Although the magnitude of change expressed as delta from pre- to post-exercise in our study agrees with that of other published literature, the mathematical differences are all found to be within the observed critical difference values for both lipid hydroperoxide and alkoxyl free radicals, thus causing an interpretive dilemma for the exercise biochemist. This ‘dilemma’ highlights the importance of observing statistical differences as a function of exercise, whilst the data would seem not to be physiologically or even clinically relevant. It is widely regarded that physiological stress brought about by exercise damages important biomolecules such as lipid, protein and DNA, and Halliwell [20] suggests that damage to these indices may be detrimental to normal cell and bodily function, and in some cases may be related to the onset of disease. Thus, in this instance, although mathematical significance may be achieved, if the data are not physiologically different, one must treat the data with caution in terms of interpretation as to the overall importance and relevancy of conclusions that may be drawn.

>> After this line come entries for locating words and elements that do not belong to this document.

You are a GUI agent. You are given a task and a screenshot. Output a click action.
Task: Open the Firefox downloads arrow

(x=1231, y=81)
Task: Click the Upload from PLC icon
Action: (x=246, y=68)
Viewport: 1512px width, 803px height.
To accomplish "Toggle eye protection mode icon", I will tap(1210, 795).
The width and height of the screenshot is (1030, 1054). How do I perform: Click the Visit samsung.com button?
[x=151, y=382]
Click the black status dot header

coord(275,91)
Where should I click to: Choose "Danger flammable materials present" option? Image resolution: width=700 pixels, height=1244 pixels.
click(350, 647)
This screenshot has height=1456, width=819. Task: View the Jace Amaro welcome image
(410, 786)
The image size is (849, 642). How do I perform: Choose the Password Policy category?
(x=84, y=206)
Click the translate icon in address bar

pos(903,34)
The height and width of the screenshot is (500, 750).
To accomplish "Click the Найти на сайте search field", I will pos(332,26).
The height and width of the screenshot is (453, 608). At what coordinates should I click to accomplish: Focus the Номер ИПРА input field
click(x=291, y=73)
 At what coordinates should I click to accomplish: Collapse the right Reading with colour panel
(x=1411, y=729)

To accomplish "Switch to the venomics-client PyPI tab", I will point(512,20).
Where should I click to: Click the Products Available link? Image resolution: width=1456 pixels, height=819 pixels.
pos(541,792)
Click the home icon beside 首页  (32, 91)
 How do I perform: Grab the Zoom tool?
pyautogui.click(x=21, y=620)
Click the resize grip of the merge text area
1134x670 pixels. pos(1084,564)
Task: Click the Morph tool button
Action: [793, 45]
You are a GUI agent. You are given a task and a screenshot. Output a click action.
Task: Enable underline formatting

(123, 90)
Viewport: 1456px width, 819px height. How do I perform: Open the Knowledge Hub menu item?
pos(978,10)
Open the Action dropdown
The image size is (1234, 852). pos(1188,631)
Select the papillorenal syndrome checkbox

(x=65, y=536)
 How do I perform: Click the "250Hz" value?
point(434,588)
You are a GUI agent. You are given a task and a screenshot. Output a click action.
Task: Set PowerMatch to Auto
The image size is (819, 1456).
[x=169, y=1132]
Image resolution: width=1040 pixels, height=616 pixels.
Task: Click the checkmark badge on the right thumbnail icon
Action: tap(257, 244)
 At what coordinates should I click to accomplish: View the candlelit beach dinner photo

On the other hand, it may be important to observe a change in free radical production in the absence of any real physiological difference. While it was once thought that all free radical generation was harmful to the human system, it is now known that controlled amounts of free radicals and reactive oxygen species play important physiological roles, such as coordinating the body’s responses to injury and infection, and that some genes promoting free radical production and modulating antioxidant levels are beneficial for human survival and reproduction [20]. With regard to exercise, there has been a plethora of investigations documenting the importance of exercise training and free radical involvement in complex redox biochemical reactions for cell adaptation. Therefore, it is important in this type of scenario, where exercise-induced free radicals are used as cell signalling molecules for muscle adaptation, that investigators make sound judgements in terms of the importance and use of the critical difference concept.

Conclusion

This work demonstrates that exhaustive exercise can induce oxidative stress, and the magnitude of change in biochemical markers from rest to exercise, although mathematically significant, may not be biologically relevant. Critical difference is an important concept in clinical and exercise biochemistry, and we emphasise that investigators who measure oxidative stress take into consideration critical difference values in order to determine whether or not exercise contributes towards a meaningful physiological/clinical change. Moreover, the critical difference in the present work was calculated using biochemical data from apparently healthy male individuals. Future work should concentrate on determining the critical difference specifically for pathology.